DATASET EXCERPTS Block Start
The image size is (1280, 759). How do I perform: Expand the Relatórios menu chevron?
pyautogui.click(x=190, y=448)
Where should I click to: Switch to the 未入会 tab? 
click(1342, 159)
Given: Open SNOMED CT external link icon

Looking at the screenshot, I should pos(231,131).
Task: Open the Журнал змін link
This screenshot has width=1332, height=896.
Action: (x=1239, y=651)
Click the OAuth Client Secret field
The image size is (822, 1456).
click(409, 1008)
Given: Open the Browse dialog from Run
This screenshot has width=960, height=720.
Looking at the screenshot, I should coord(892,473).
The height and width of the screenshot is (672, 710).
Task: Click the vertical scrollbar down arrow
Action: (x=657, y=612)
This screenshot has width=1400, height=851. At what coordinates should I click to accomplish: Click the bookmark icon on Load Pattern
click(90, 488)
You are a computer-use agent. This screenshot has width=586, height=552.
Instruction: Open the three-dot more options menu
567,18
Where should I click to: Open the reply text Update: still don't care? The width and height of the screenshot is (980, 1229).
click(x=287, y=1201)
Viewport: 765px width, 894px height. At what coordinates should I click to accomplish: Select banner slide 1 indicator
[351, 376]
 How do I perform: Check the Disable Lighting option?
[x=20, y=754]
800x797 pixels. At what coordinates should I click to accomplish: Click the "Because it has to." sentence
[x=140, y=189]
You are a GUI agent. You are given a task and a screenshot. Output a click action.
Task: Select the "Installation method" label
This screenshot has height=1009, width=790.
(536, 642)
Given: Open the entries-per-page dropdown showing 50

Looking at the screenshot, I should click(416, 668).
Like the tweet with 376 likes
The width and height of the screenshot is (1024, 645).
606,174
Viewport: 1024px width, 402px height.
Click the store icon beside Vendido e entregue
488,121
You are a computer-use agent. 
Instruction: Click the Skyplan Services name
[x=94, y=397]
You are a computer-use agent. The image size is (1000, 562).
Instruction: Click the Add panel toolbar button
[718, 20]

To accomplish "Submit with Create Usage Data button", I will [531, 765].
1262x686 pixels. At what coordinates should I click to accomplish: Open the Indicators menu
DATASET EXCERPTS Block End
> [PROBLEM]: Copy down the entries exactly, leaving out no line.

> [WRITTEN REPLY]:
The image size is (1280, 759). How do I perform: Expand the Relatórios menu chevron?
pyautogui.click(x=190, y=448)
Where should I click to: Switch to the 未入会 tab? 
click(1342, 159)
Given: Open SNOMED CT external link icon

Looking at the screenshot, I should pos(231,131).
Task: Open the Журнал змін link
This screenshot has width=1332, height=896.
Action: (x=1239, y=651)
Click the OAuth Client Secret field
The image size is (822, 1456).
click(409, 1008)
Given: Open the Browse dialog from Run
This screenshot has width=960, height=720.
Looking at the screenshot, I should coord(892,473).
The height and width of the screenshot is (672, 710).
Task: Click the vertical scrollbar down arrow
Action: (x=657, y=612)
This screenshot has width=1400, height=851. At what coordinates should I click to accomplish: Click the bookmark icon on Load Pattern
click(90, 488)
You are a computer-use agent. This screenshot has width=586, height=552.
Instruction: Open the three-dot more options menu
567,18
Where should I click to: Open the reply text Update: still don't care? The width and height of the screenshot is (980, 1229).
click(x=287, y=1201)
Viewport: 765px width, 894px height. At what coordinates should I click to accomplish: Select banner slide 1 indicator
[351, 376]
 How do I perform: Check the Disable Lighting option?
[x=20, y=754]
800x797 pixels. At what coordinates should I click to accomplish: Click the "Because it has to." sentence
[x=140, y=189]
You are a GUI agent. You are given a task and a screenshot. Output a click action.
Task: Select the "Installation method" label
This screenshot has height=1009, width=790.
(536, 642)
Given: Open the entries-per-page dropdown showing 50

Looking at the screenshot, I should click(416, 668).
Like the tweet with 376 likes
The width and height of the screenshot is (1024, 645).
606,174
Viewport: 1024px width, 402px height.
Click the store icon beside Vendido e entregue
488,121
You are a computer-use agent. 
Instruction: Click the Skyplan Services name
[x=94, y=397]
You are a computer-use agent. The image size is (1000, 562).
Instruction: Click the Add panel toolbar button
[718, 20]

To accomplish "Submit with Create Usage Data button", I will [531, 765].
1262x686 pixels. At what coordinates should I click to accomplish: Open the Indicators menu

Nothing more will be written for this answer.